INSTRUCTIONS TO FOLLOW: Repeat the data with every "GUI agent" swapped for "interface agent", leaving all else untouched.

STORED DATA:
◇ ◇ ◇ ◇

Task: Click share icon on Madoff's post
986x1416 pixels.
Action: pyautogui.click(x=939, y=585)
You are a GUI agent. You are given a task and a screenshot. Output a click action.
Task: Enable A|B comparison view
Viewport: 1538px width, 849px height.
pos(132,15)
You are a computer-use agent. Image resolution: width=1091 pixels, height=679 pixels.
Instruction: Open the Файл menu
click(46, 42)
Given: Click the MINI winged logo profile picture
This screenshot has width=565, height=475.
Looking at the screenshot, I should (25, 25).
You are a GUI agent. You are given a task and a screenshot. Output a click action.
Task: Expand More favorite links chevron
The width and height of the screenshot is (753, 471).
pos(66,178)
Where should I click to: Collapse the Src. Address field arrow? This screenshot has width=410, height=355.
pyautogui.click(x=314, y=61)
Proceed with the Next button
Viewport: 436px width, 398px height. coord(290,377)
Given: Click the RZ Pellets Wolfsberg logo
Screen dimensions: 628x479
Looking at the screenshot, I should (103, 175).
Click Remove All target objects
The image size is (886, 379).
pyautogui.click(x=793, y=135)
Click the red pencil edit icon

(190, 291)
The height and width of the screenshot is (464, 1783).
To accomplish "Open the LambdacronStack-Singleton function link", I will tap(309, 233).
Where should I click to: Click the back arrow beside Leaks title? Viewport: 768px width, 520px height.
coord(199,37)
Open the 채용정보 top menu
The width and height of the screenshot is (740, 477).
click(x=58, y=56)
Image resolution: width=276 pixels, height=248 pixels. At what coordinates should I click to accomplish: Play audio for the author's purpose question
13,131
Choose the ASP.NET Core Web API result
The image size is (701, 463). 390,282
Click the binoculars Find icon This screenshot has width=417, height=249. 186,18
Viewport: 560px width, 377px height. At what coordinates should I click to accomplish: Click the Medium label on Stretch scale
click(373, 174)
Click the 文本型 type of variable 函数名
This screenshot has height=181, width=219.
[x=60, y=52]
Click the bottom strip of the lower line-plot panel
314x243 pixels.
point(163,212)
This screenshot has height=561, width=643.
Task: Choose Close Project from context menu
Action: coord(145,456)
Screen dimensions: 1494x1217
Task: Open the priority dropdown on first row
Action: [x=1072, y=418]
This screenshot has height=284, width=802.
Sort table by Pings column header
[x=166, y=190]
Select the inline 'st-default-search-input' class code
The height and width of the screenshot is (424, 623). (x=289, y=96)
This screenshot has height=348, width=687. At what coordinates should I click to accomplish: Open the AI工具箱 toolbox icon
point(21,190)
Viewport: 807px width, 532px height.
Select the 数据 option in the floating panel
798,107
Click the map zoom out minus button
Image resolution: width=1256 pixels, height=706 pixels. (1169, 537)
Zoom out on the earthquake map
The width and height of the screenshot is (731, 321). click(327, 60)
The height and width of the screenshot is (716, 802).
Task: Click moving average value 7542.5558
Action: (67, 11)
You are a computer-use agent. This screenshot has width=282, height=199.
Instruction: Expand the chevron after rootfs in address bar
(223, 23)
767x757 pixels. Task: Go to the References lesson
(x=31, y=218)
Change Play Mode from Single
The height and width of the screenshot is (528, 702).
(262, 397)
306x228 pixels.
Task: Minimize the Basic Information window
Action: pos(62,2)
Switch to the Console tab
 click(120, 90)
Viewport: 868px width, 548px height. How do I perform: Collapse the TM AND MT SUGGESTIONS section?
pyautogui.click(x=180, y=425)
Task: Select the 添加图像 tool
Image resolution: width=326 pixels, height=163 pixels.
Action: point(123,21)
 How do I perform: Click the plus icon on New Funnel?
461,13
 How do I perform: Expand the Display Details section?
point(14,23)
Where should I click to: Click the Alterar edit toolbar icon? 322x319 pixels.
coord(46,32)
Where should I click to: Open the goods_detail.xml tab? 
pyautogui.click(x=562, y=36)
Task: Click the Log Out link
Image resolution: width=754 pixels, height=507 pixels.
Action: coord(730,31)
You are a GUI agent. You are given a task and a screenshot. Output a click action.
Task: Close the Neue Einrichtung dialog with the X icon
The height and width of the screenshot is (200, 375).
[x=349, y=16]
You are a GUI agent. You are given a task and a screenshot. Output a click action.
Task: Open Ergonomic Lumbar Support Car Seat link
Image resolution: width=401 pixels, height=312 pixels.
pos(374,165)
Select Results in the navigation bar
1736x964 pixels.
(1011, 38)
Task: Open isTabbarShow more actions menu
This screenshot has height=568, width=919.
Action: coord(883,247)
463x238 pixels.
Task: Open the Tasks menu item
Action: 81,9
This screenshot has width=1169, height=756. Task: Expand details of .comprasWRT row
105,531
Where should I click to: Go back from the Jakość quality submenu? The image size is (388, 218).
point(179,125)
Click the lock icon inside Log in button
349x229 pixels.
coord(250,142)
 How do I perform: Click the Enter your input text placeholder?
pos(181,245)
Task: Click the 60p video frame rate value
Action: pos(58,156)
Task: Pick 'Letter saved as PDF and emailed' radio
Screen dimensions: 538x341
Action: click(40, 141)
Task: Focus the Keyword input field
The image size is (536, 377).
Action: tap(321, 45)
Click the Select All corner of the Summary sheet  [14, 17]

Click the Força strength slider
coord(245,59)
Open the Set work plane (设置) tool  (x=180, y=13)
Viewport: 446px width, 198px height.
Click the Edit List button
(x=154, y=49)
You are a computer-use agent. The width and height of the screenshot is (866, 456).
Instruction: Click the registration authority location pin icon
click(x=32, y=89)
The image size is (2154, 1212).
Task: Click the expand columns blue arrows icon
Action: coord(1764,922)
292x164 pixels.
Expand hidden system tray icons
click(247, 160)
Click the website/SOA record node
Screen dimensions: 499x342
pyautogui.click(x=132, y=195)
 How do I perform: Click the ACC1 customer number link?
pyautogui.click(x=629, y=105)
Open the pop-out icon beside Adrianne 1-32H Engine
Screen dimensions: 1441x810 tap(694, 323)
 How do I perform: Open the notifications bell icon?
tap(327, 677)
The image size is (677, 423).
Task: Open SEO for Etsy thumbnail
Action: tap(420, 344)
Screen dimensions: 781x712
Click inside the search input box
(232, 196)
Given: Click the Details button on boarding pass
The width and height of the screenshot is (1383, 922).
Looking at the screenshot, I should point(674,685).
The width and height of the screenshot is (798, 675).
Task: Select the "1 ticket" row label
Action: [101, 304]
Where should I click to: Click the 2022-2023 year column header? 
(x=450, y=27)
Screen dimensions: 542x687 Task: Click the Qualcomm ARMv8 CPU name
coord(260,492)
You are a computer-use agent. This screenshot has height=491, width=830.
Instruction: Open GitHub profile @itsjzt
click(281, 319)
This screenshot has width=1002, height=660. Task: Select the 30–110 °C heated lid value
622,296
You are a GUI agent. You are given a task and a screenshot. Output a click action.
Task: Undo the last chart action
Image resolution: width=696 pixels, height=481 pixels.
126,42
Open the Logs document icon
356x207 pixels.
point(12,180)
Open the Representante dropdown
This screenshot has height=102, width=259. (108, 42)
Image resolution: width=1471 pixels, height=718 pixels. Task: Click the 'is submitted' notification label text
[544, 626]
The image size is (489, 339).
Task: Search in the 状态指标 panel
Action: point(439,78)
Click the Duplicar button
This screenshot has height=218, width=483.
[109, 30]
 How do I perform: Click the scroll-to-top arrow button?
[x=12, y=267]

◇ ◇ ◇ ◇

ANSWER TO THE TASK:
Task: Click share icon on Madoff's post
986x1416 pixels.
Action: pyautogui.click(x=939, y=585)
You are a interface agent. You are given a task and a screenshot. Output a click action.
Task: Enable A|B comparison view
Viewport: 1538px width, 849px height.
pos(132,15)
You are a computer-use agent. Image resolution: width=1091 pixels, height=679 pixels.
Instruction: Open the Файл menu
click(46, 42)
Given: Click the MINI winged logo profile picture
This screenshot has width=565, height=475.
Looking at the screenshot, I should (25, 25).
You are a interface agent. You are given a task and a screenshot. Output a click action.
Task: Expand More favorite links chevron
The width and height of the screenshot is (753, 471).
pos(66,178)
Where should I click to: Collapse the Src. Address field arrow? This screenshot has width=410, height=355.
pyautogui.click(x=314, y=61)
Proceed with the Next button
Viewport: 436px width, 398px height. coord(290,377)
Given: Click the RZ Pellets Wolfsberg logo
Screen dimensions: 628x479
Looking at the screenshot, I should (103, 175).
Click Remove All target objects
The image size is (886, 379).
pyautogui.click(x=793, y=135)
Click the red pencil edit icon

(190, 291)
The height and width of the screenshot is (464, 1783).
To accomplish "Open the LambdacronStack-Singleton function link", I will tap(309, 233).
Where should I click to: Click the back arrow beside Leaks title? Viewport: 768px width, 520px height.
coord(199,37)
Open the 채용정보 top menu
The width and height of the screenshot is (740, 477).
click(x=58, y=56)
Image resolution: width=276 pixels, height=248 pixels. At what coordinates should I click to accomplish: Play audio for the author's purpose question
13,131
Choose the ASP.NET Core Web API result
The image size is (701, 463). 390,282
Click the binoculars Find icon This screenshot has width=417, height=249. 186,18
Viewport: 560px width, 377px height. At what coordinates should I click to accomplish: Click the Medium label on Stretch scale
click(373, 174)
Click the 文本型 type of variable 函数名
This screenshot has height=181, width=219.
[x=60, y=52]
Click the bottom strip of the lower line-plot panel
314x243 pixels.
point(163,212)
This screenshot has height=561, width=643.
Task: Choose Close Project from context menu
Action: coord(145,456)
Screen dimensions: 1494x1217
Task: Open the priority dropdown on first row
Action: [x=1072, y=418]
This screenshot has height=284, width=802.
Sort table by Pings column header
[x=166, y=190]
Select the inline 'st-default-search-input' class code
The height and width of the screenshot is (424, 623). (x=289, y=96)
This screenshot has height=348, width=687. At what coordinates should I click to accomplish: Open the AI工具箱 toolbox icon
point(21,190)
Viewport: 807px width, 532px height.
Select the 数据 option in the floating panel
798,107
Click the map zoom out minus button
Image resolution: width=1256 pixels, height=706 pixels. (1169, 537)
Zoom out on the earthquake map
The width and height of the screenshot is (731, 321). click(327, 60)
The height and width of the screenshot is (716, 802).
Task: Click moving average value 7542.5558
Action: (67, 11)
You are a computer-use agent. This screenshot has width=282, height=199.
Instruction: Expand the chevron after rootfs in address bar
(223, 23)
767x757 pixels. Task: Go to the References lesson
(x=31, y=218)
Change Play Mode from Single
The height and width of the screenshot is (528, 702).
(262, 397)
306x228 pixels.
Task: Minimize the Basic Information window
Action: pos(62,2)
Switch to the Console tab
 click(120, 90)
Viewport: 868px width, 548px height. How do I perform: Collapse the TM AND MT SUGGESTIONS section?
pyautogui.click(x=180, y=425)
Task: Select the 添加图像 tool
Image resolution: width=326 pixels, height=163 pixels.
Action: point(123,21)
 How do I perform: Click the plus icon on New Funnel?
461,13
 How do I perform: Expand the Display Details section?
point(14,23)
Where should I click to: Click the Alterar edit toolbar icon? 322x319 pixels.
coord(46,32)
Where should I click to: Open the goods_detail.xml tab? 
pyautogui.click(x=562, y=36)
Task: Click the Log Out link
Image resolution: width=754 pixels, height=507 pixels.
Action: coord(730,31)
You are a interface agent. You are given a task and a screenshot. Output a click action.
Task: Close the Neue Einrichtung dialog with the X icon
The height and width of the screenshot is (200, 375).
[x=349, y=16]
You are a interface agent. You are given a task and a screenshot. Output a click action.
Task: Open Ergonomic Lumbar Support Car Seat link
Image resolution: width=401 pixels, height=312 pixels.
pos(374,165)
Select Results in the navigation bar
1736x964 pixels.
(1011, 38)
Task: Open isTabbarShow more actions menu
This screenshot has height=568, width=919.
Action: coord(883,247)
463x238 pixels.
Task: Open the Tasks menu item
Action: 81,9
This screenshot has width=1169, height=756. Task: Expand details of .comprasWRT row
105,531
Where should I click to: Go back from the Jakość quality submenu? The image size is (388, 218).
point(179,125)
Click the lock icon inside Log in button
349x229 pixels.
coord(250,142)
 How do I perform: Click the Enter your input text placeholder?
pos(181,245)
Task: Click the 60p video frame rate value
Action: pos(58,156)
Task: Pick 'Letter saved as PDF and emailed' radio
Screen dimensions: 538x341
Action: click(40, 141)
Task: Focus the Keyword input field
The image size is (536, 377).
Action: tap(321, 45)
Click the Select All corner of the Summary sheet  [14, 17]

Click the Força strength slider
coord(245,59)
Open the Set work plane (设置) tool  (x=180, y=13)
Viewport: 446px width, 198px height.
Click the Edit List button
(x=154, y=49)
You are a computer-use agent. The width and height of the screenshot is (866, 456).
Instruction: Click the registration authority location pin icon
click(x=32, y=89)
The image size is (2154, 1212).
Task: Click the expand columns blue arrows icon
Action: coord(1764,922)
292x164 pixels.
Expand hidden system tray icons
click(247, 160)
Click the website/SOA record node
Screen dimensions: 499x342
pyautogui.click(x=132, y=195)
 How do I perform: Click the ACC1 customer number link?
pyautogui.click(x=629, y=105)
Open the pop-out icon beside Adrianne 1-32H Engine
Screen dimensions: 1441x810 tap(694, 323)
 How do I perform: Open the notifications bell icon?
tap(327, 677)
The image size is (677, 423).
Task: Open SEO for Etsy thumbnail
Action: tap(420, 344)
Screen dimensions: 781x712
Click inside the search input box
(232, 196)
Given: Click the Details button on boarding pass
The width and height of the screenshot is (1383, 922).
Looking at the screenshot, I should point(674,685).
The width and height of the screenshot is (798, 675).
Task: Select the "1 ticket" row label
Action: [101, 304]
Where should I click to: Click the 2022-2023 year column header? 
(x=450, y=27)
Screen dimensions: 542x687 Task: Click the Qualcomm ARMv8 CPU name
coord(260,492)
You are a computer-use agent. This screenshot has height=491, width=830.
Instruction: Open GitHub profile @itsjzt
click(281, 319)
This screenshot has width=1002, height=660. Task: Select the 30–110 °C heated lid value
622,296
You are a interface agent. You are given a task and a screenshot. Output a click action.
Task: Undo the last chart action
Image resolution: width=696 pixels, height=481 pixels.
126,42
Open the Logs document icon
356x207 pixels.
point(12,180)
Open the Representante dropdown
This screenshot has height=102, width=259. (108, 42)
Image resolution: width=1471 pixels, height=718 pixels. Task: Click the 'is submitted' notification label text
[544, 626]
The image size is (489, 339).
Task: Search in the 状态指标 panel
Action: point(439,78)
Click the Duplicar button
This screenshot has height=218, width=483.
[109, 30]
 How do I perform: Click the scroll-to-top arrow button?
[x=12, y=267]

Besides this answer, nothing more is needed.